The MCV values did not differ significantly after drug administration and ranged from 154.9 ± 6.2 fL in the pretreated group to 150.7 ± 5.6 fL on the day 15 Levamisole-treated group. However, the MCV values in the pretreatment group showed that the birds are anaemic due to long captivity and reduced metabolic activities. MCH and MCHC mean values differed significantly, after drug administration and were calculated at 72.5 ± 3.8 pg in the pretreatment group and the highest value was noted on day 15 of Levamisole treated to 88.5 ± 3.8 pg and 46.7 ± 1.6 g/dL to 58.6 ± 2.1 g/dL, respectively. These results are in line with studies on captive (Samour et al. 2010) and wild peafowls (Kumar et al. 2017). In their study, values of MCV, MCH and MCHC in the captive population had a range of 131.0–196.8 fL, 50.90–73.70 pg and 34.10–38.90 g/dL, respectively.

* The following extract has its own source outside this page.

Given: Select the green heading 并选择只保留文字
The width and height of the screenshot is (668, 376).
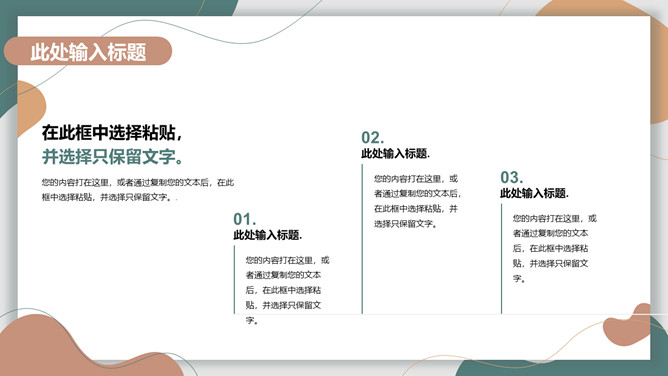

In the present study, platelet value range was 6.9 ± 1.6 10⁹/L to 14.4 ± 14.6 10⁹/L in peafowls. Such wide variation could be due to drug administration and handling of samples. On the contrary, Samour et al. (2010) reported platelet numbers ranged from 15.4 to 69.20 10⁹/L and Kumar et al. (2017) reported higher platelet values in males (26.77 ± 1.43 10⁹/L) and females (28.27 ± 0.97 10⁹/L) wild peafowls. Oladele et al. (2012) reported an increase in PLT values in Turkeys after treatment with Levamisole.

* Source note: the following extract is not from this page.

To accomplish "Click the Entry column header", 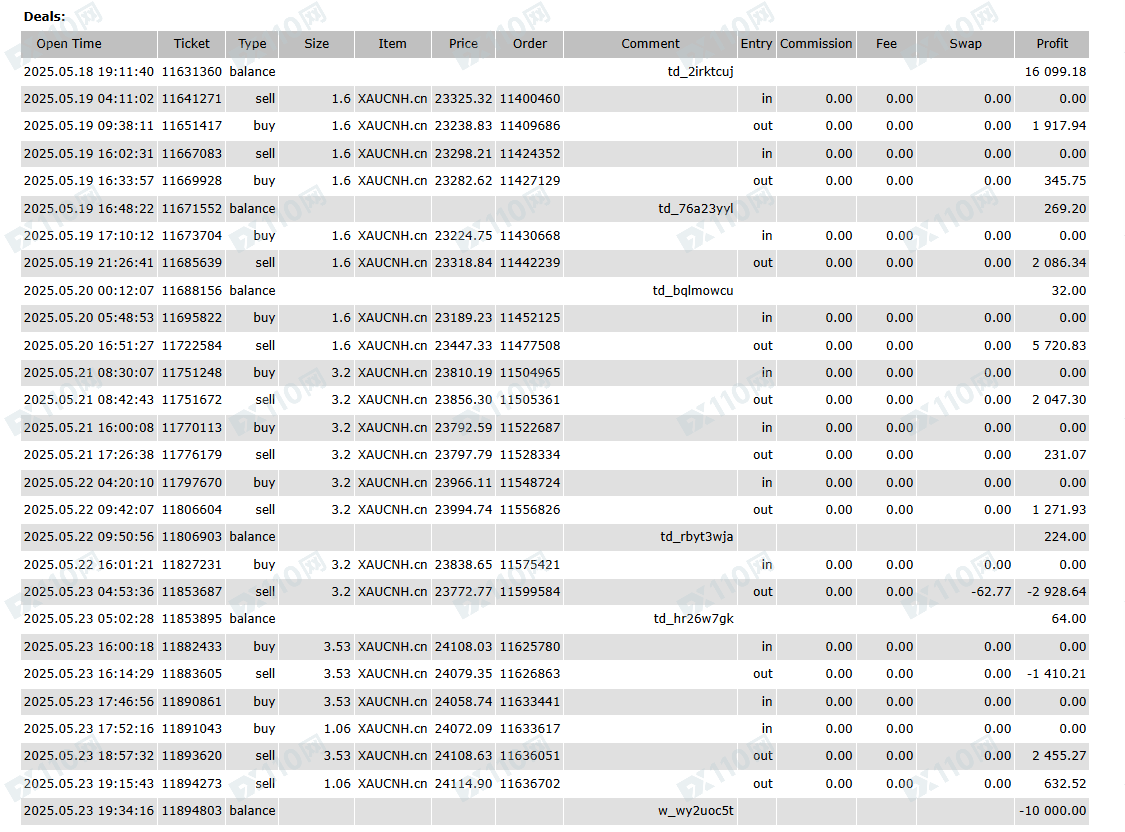I will [756, 44].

The overall prevalence of endo-parasites in peafowls was 70%, 56.66%. Previously, Shahbaz (2020) conducted a study on the prevalence of GI parasites at Jallo Wild Life Park of Lahore, they found a 59.1% prevalence rate of GI parasites that was lower than the current results. Similarly, Basit et al. (2014) reported an overall prevalence of 58.3%, in birds of prey and owls in Germany. The same trend was observed in the study by Akram et al. (2019) having a prevalence of 54.32%. Wojcik et al. reported a 69% prevalence in captive birds. At Jallo Wild Life Park, Lahore, the EPG of endoparasites was reported as 9150 in the present study in the pretreatment group. Ingestion of contaminated droppings or intermediary hosts such as cockroaches, beetles, earthworms, flies and grasshoppers in poorly managed aviaries could explain the high prevalence of GI parasitism in captive birds. The cohort effect and the stress of captivity could explain the greater incidence of endoparasites in adults (Radfar et al. 2012). Similarly, Akram et al. (2019) reported that there is a notable correlation between gastrointestinal parasites and two factors: age and the type of rearing system in which the captive birds are kept.

In the present study, it was found that Levamisole was more effective against intestinal parasites than Albandazole in peafowl. These results correlate with the results of Sharma et al. (1989) who reported that Levamisole was 100% effective against endo-parasites as it inhibits the activity of malate dehydrogenase. However, the results of Khan et al. (2010) were not matched with those of the current study, their study concluded that Albandazole was more effective than Levamisole.

5. Conclusion

In the present study the administration of anthelminthic drugs caused significant changes in certain haematological parameters in peafowls. In addition, Levamisole was more effective than Albandazole in eliminating intestinal parasites in peafowls.

Disclosure statement

No potential conflict of interest was reported by the author(s).

Additional information

Funding

We extend our appreciation to the Researchers Supporting Project (No. RSPD2023R833), King Saud University, Riyadh, Saudi Arabia.